Ms. Jenny Ahn: Academic freedom is a very crucial part of university learning—an ability for a faculty member or professor to be able to speak and teach freely, free of whatever government of the day might be in power, whatever different views that may be out there. One of the things that we know, through our polling very recently, even as early as March of this year, is that citizens—including those who identify as Conservative voters, but all folks in different political spectrums—value the type of research that comes out of universities, value the critical thinking that universities develop for the students. All of that is founded through having the academic freedom to be able to teach freely on many different perspectives and create many generations of critical thinkers, those who can analyze from different perspectives and, again, not being beholden to any one point of view or one particular political party’s point of view, as well; and really just having the wide breadth of sharing of knowledge that is very important, and not being caught to whatever the political whims, I might say, of whoever may be in government. This is not an attack on the current government; it’s just that right across the board, universities have to be a setting of learning, of having that academic freedom to be able to have that deeper critical thinking. And it is important to still have that part of the university structure.

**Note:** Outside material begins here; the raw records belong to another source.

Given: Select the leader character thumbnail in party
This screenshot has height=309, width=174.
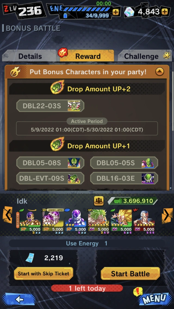Looking at the screenshot, I should (x=30, y=221).
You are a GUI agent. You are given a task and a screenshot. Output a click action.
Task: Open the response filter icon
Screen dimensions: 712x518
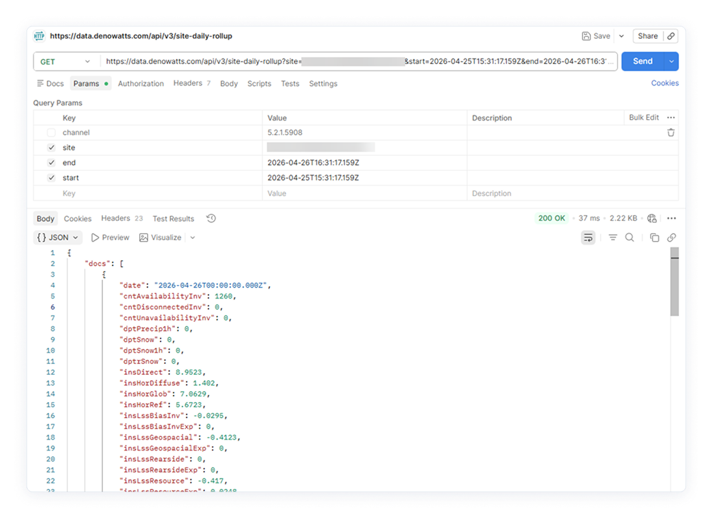[x=612, y=238]
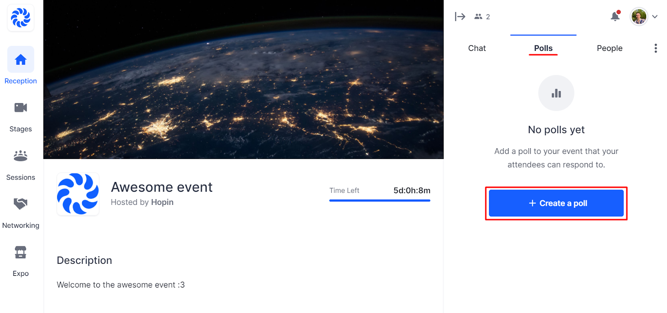Click the Hopin logo at top left
This screenshot has width=667, height=313.
[20, 18]
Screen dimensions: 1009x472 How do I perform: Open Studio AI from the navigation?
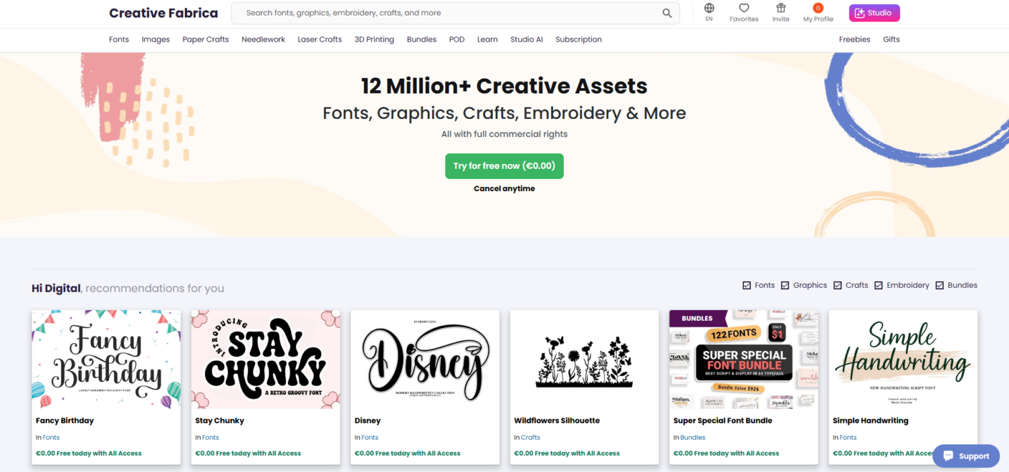tap(526, 39)
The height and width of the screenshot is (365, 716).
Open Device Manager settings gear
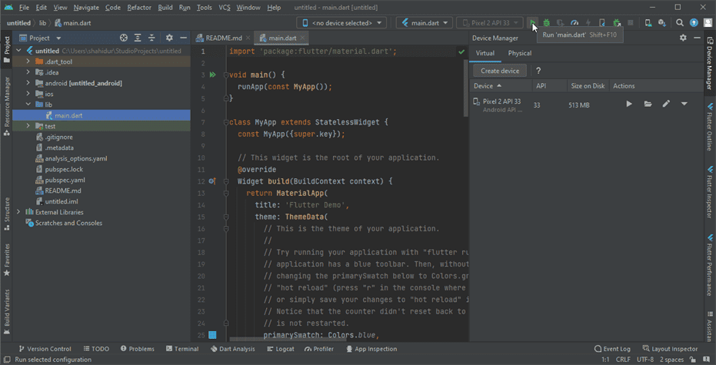[681, 38]
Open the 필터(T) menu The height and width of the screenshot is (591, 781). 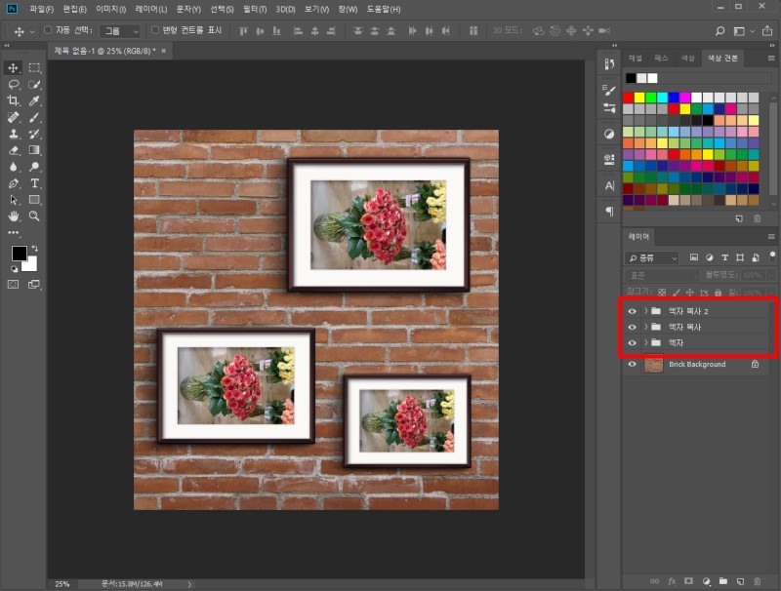[x=255, y=9]
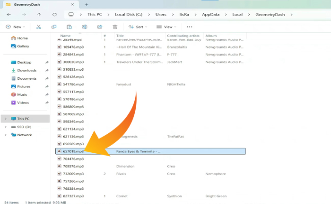The height and width of the screenshot is (204, 331).
Task: Click the Share icon in toolbar
Action: [x=99, y=27]
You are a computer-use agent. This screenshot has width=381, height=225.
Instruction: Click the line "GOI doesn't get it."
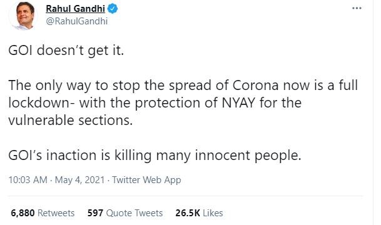tap(66, 51)
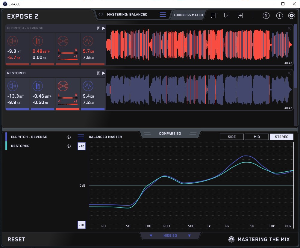Screen dimensions: 300x248
Task: Click stereo correlation icon in RESTORED track
Action: coord(63,86)
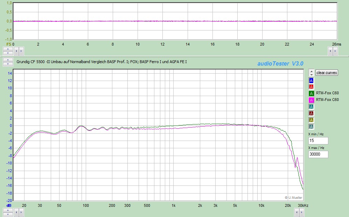Click up arrow beside the Grundig title
This screenshot has height=217, width=349.
click(8, 60)
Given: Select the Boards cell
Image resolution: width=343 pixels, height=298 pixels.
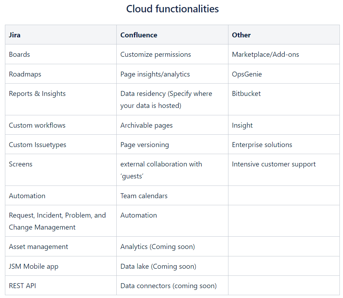Looking at the screenshot, I should pyautogui.click(x=61, y=54).
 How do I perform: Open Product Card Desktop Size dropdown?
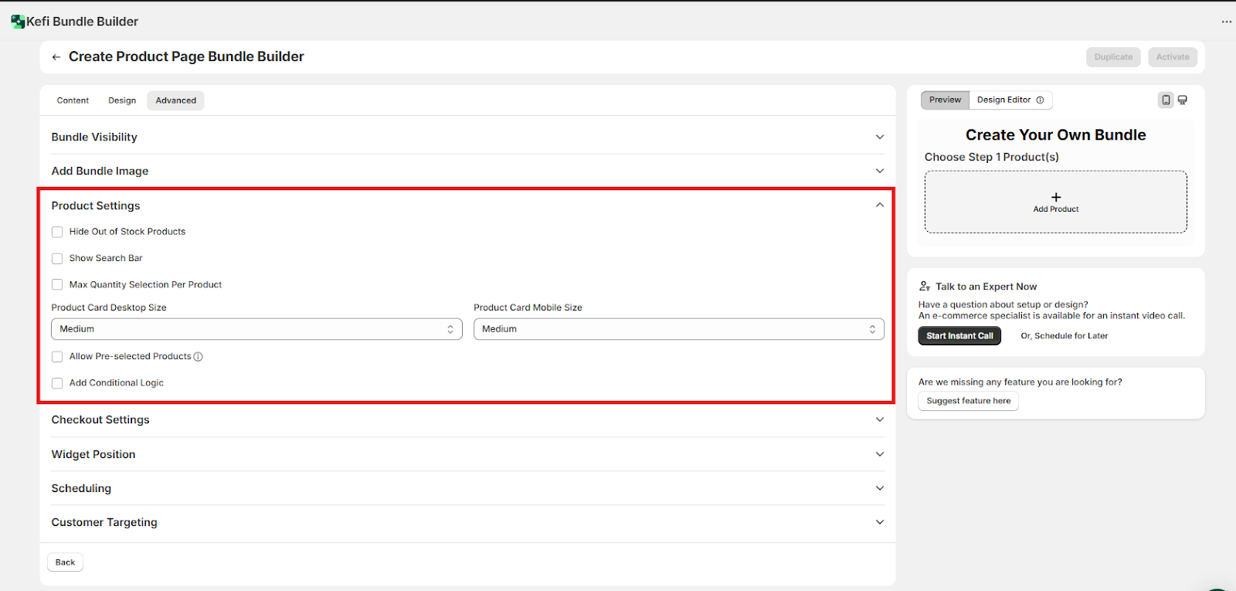(x=256, y=329)
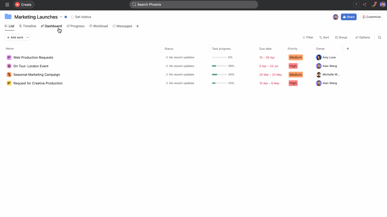The height and width of the screenshot is (217, 387).
Task: Switch to the Workload tab
Action: pos(99,26)
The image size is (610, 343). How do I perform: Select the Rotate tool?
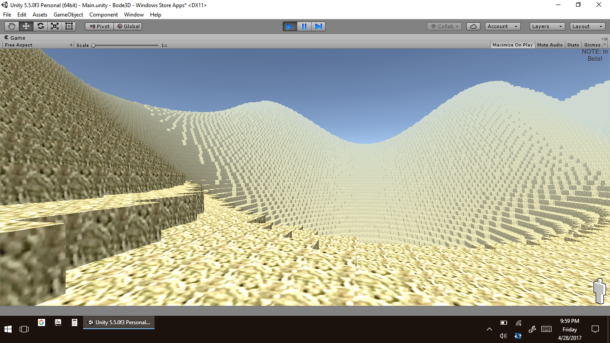[x=40, y=26]
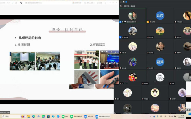Expand the tools dropdown next to settings
191x119 pixels.
point(89,3)
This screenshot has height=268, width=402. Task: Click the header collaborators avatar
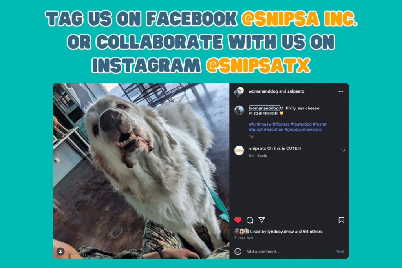(x=239, y=92)
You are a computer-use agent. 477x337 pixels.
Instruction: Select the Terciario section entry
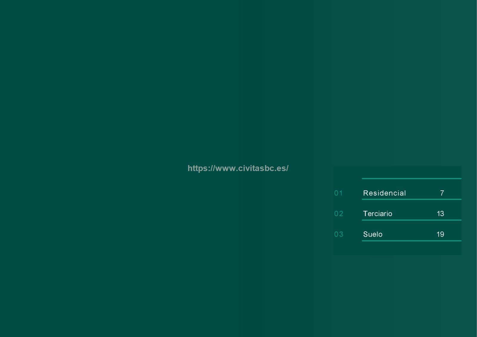377,214
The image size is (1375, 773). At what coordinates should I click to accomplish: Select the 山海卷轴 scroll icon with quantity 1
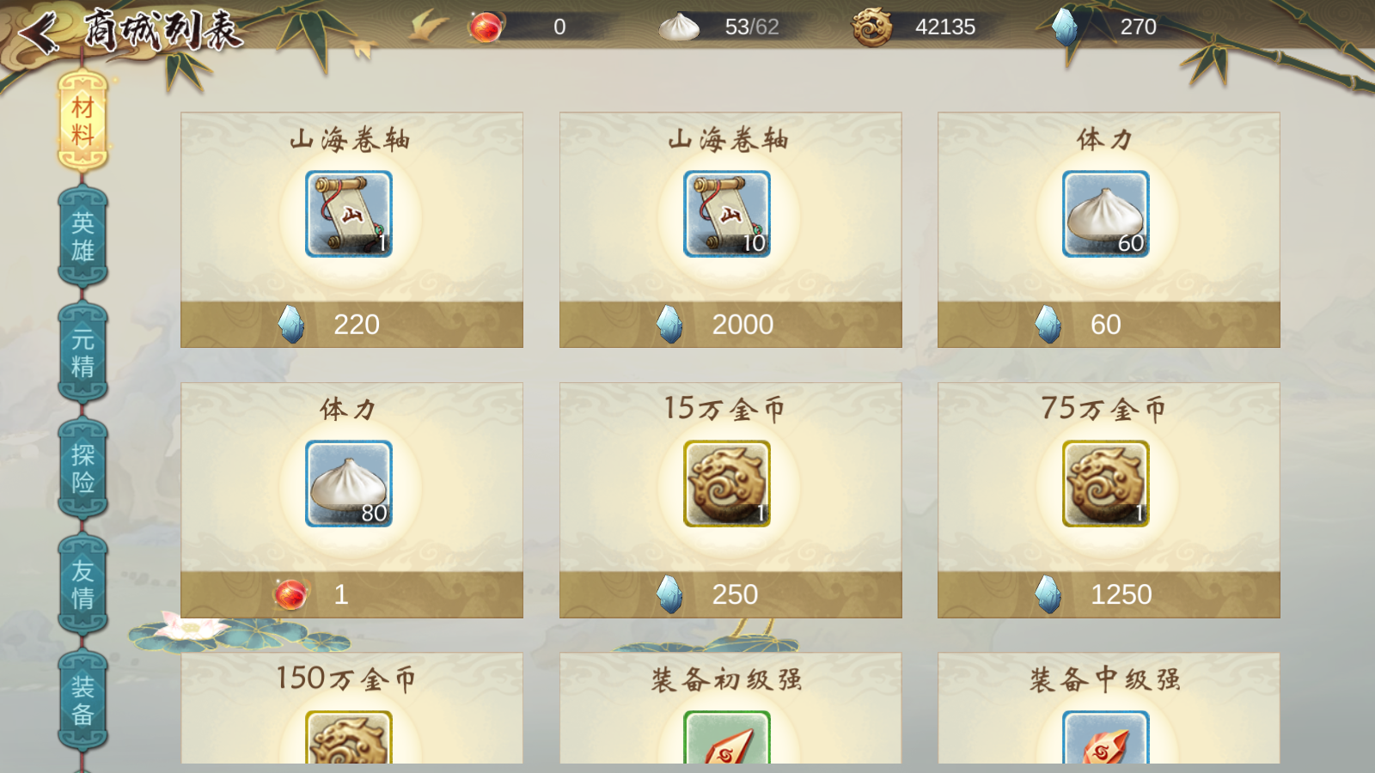(x=349, y=214)
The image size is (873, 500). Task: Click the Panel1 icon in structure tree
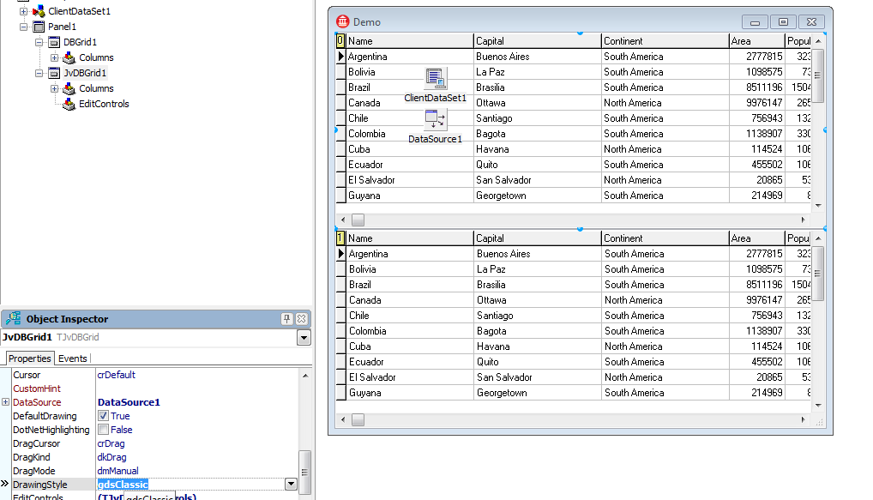point(39,27)
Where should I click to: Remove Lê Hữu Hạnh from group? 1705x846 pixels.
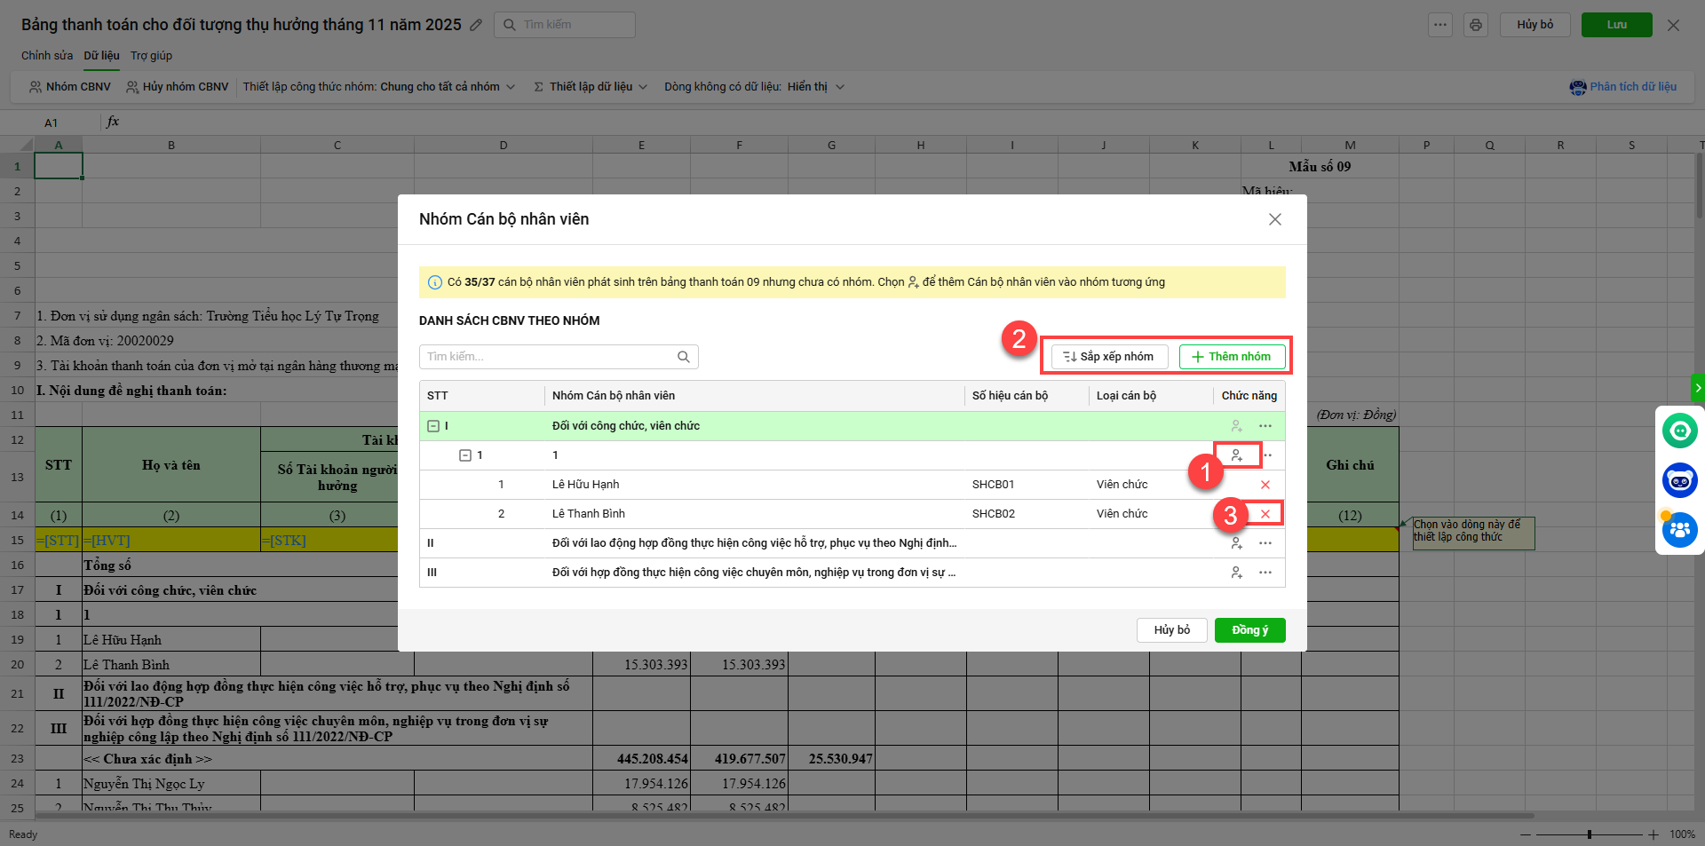click(1265, 485)
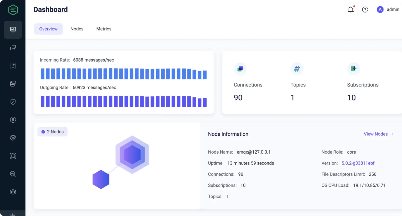Open the overlapping-squares connections icon in sidebar

tap(13, 48)
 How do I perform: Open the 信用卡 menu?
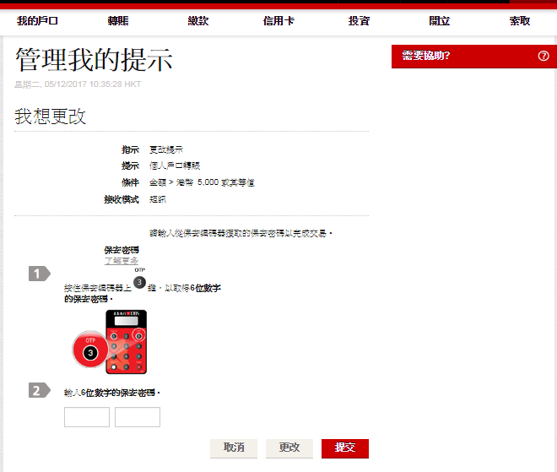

Again, I’ll see if my colleague wants to add anything further.
Ms. Mina Rajabi Paak: I think that you captured everything.
Mr. Jamie West: Okay. The next part, I think, is really important. You talked about the Canadian Charter of Rights and Freedoms. The Liberal government, with Bill 115, violated the Canadian Charter of Rights and Freedoms. That was overturned and cost the province a huge amount of money.
The Chair (Ms. Goldie Ghamari): One minute left.
Mr. Jamie West: As well, before that strike, the Premier spoke out about the power workers’ strike. He potentially violated the Canadian Charter of Rights and Freedoms by saying that he would legislate the workers back to work before they had a strike vote. Can you remind the government members about the importance of the Canadian Charter of Rights and Freedoms and why this legislation is a violation of the charter?
Ms. Jenny Ahn: I’m going to turn it over to my colleague Mina for that question.
Ms. Mina Rajabi Paak: What we are concerned about with some of the language that has been included in the draft NOSM University Act in Bill 276 is that there is quite an expansive list of items that are included under regulatory powers for the government, and that includes a number of references to collective agreements potentially being subject to ministerial powers and regulatory powers. You, of course, know that collective agreements are legally binding contracts between—
The Chair (Ms. Goldie Ghamari): Thank you. That concludes the time we have for this round.
We’ll now turn to the independent Green Party member. MPP Schreiner, you have 4.5 minutes.
Mr. Mike Schreiner: Thanks to both groups of presenters for coming in today. It’s much appreciated. I think I’m going to direct my first two questions to OCUFA, just building on the previous line of questioning. I have had faculty from NOSM reach out to me individually, expressing concerns that if the government proceeds with this divorce, so to speak, it could jeopardize the ability to attract and retain faculty at NOSM, because of the advantages that people see of having the medical school associated with a university. Could you maybe comment on that from a broader faculty perspective?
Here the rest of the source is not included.